Communicating: It’s About More than Money

By February 18, 2020Happiness, Retirement

 

Several years ago, a client I’ll call Jim came to my office for a meeting with one question on his mind: Could he retire?

The client was a successful attorney who was on his second marriage and had a second family. He was in his early sixties, but his youngest child was just starting high school.

Jim and his wife, Sharon, had set some goals that were their top priorities: tuition for one child already in college, more college costs for the child in high school, several weddings and paying off college loans for his older children.

In addition, Jim wanted to retire and play golf, his driving passion.

After running the numbers, I saw that there was no possible way he could retire and still reach his goals. Positively no way.

It was time to look at some alternatives.

“Why do you want to stop working?” I asked. He had his name on the door and he enjoyed his work, after all.

But it turned out he had one main reason. The hour-long commute each way was grinding him down.

I asked him if there was any way for him to work at home a few days a week to take the edge off the daily drive. After some thought, he decided that he would try.

A few months later, Jim and Sharon came in for a follow-up meeting.

“I’m never going to retire,” he said with relish. He went on, telling me how wonderful it was to sit on his deck with the computer and speak with clients. The change had reinvigorated him.

I looked over at his wife, who seemed less happy. “How is it with Jim working from home for you?” I asked.

She gave me a chilly look and said, “If he’s home one more day a week, I am going to kill him and then you!”

As you approach any new chapter of your life, it is vitally important to establish meaningful communications with your spouse/partner/significant other. The purpose of communication is to establish an open line to discuss possibly difficult issues.

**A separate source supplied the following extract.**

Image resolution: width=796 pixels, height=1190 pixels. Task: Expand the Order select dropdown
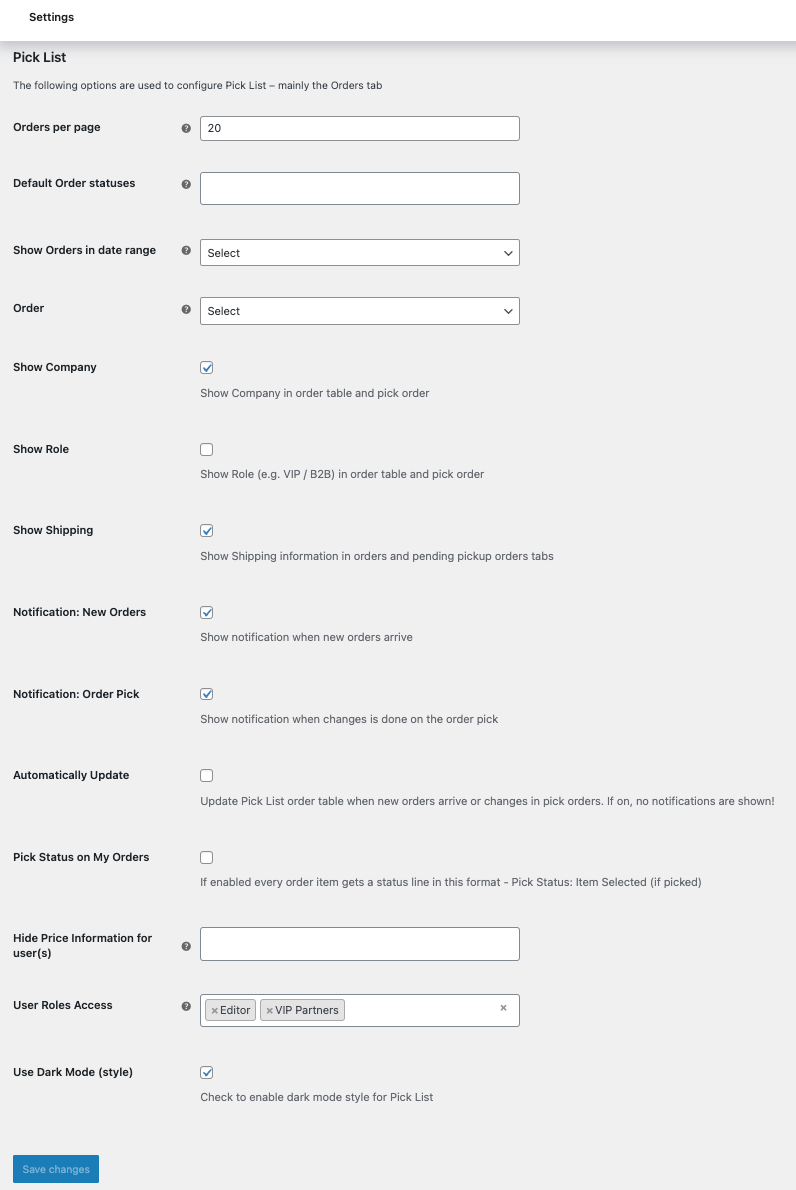click(360, 311)
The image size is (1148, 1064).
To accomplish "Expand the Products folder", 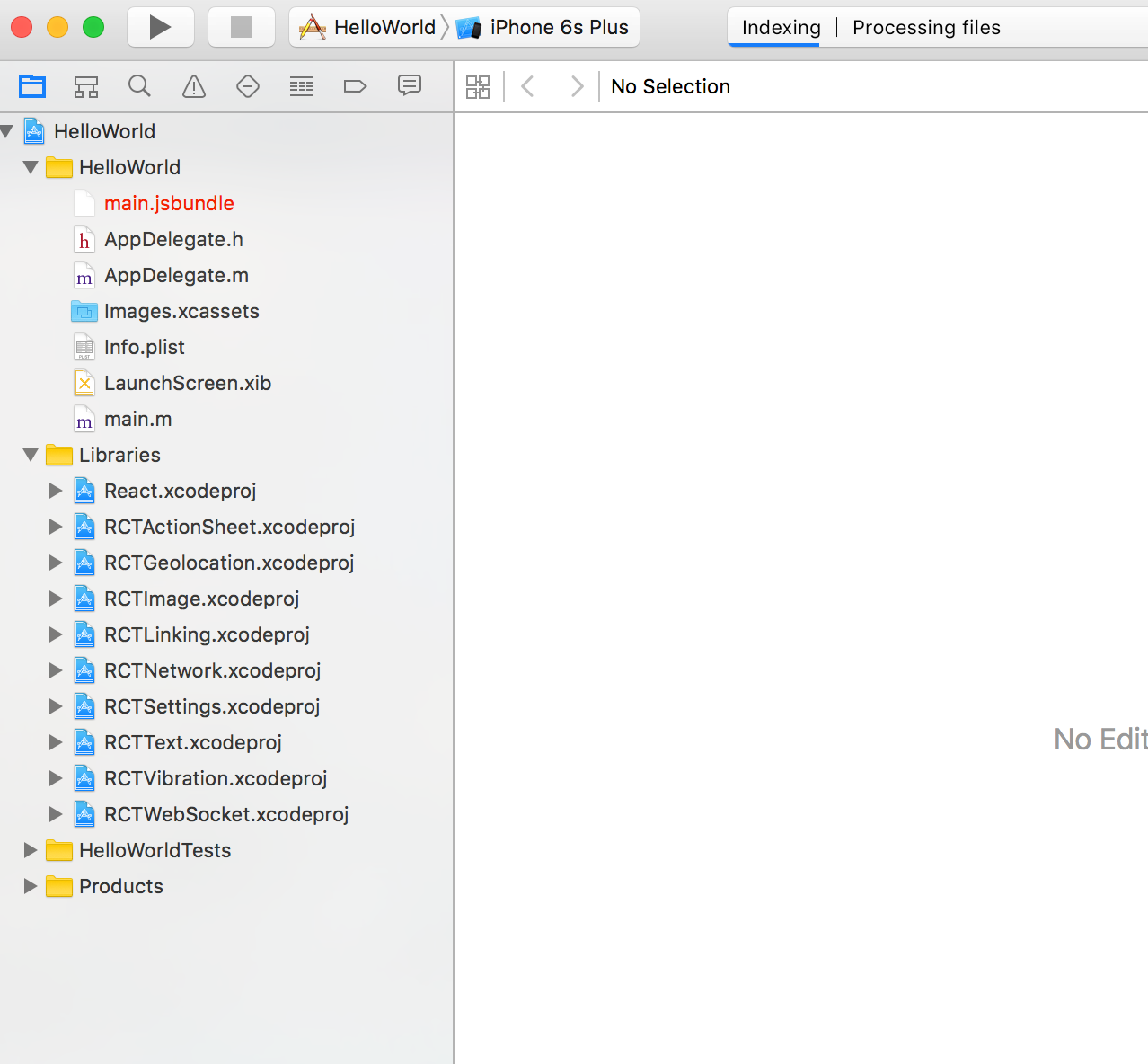I will pyautogui.click(x=31, y=886).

Money is a big issue and most couples aren’t very good at the conversation—especially when it comes to setting boundaries and expectations.

But it isn’t just about money. Your financial needs determine most of your biggest life decisions, and the consequences of those decisions affect everyone around you.

In my clients’ case, they had never talked about what his decision would mean to her. If they had discussed boundaries at the beginning, perhaps they would have reached an agreement about how to give Sharon the space she needed.

In their years together, they’d both assumed that when Jim retired he’d still be out much of the day, at the golf course. Sharon had a part-time business she ran from home, sometimes with client meetings there. Jim’s presence was awkward at those times, and at other times a distraction for her.

“I married him for better or worse, but not for lunch!” she told me.

Once they aired their feelings in my office, I asked them to talk about how each of them might get what they needed.

Now Sharon rents space in an office-share complex not far from their home and that has brought her some new contacts and new dimensions to her business.

When you make a life change, your planning—financial and otherwise—might require shifts in thinking and behavior.

All parties need to have a voice and to be heard by the other parties. Here are a few basics to creating a meaningful conversation:

  1. Line up the issues—clearly and concisely.
  2. Acknowledge that each person might have a different money mindset or a different view of your new life plan.
  3. Establish a good time to talk about each issue.
  4. Listen closely for questions, objections and areas of concern.
  5. Enlist the help of a professional to help facilitate the discussion. If you’re working on an estate plan, your lawyer is the best source. If it’s a tax matter that impacts your financial life, meet with your CPA. If it’s about your financial life, your planner is the go-to expert. If you’re having difficulty communicating, seek the help of a trained therapist who can help you talk, listen and work together effectively.
  6. Do check-in’s periodically to make sure that you, your spouse, and any other family members who are involved are all on the same page as you move forward.

Communication and boundaries are necessary in creating a harmonious life together. It might take practice and a shift in mindset and approach. But hey, that’s what life is all about as you make changes—and maybe even take some time for lunch.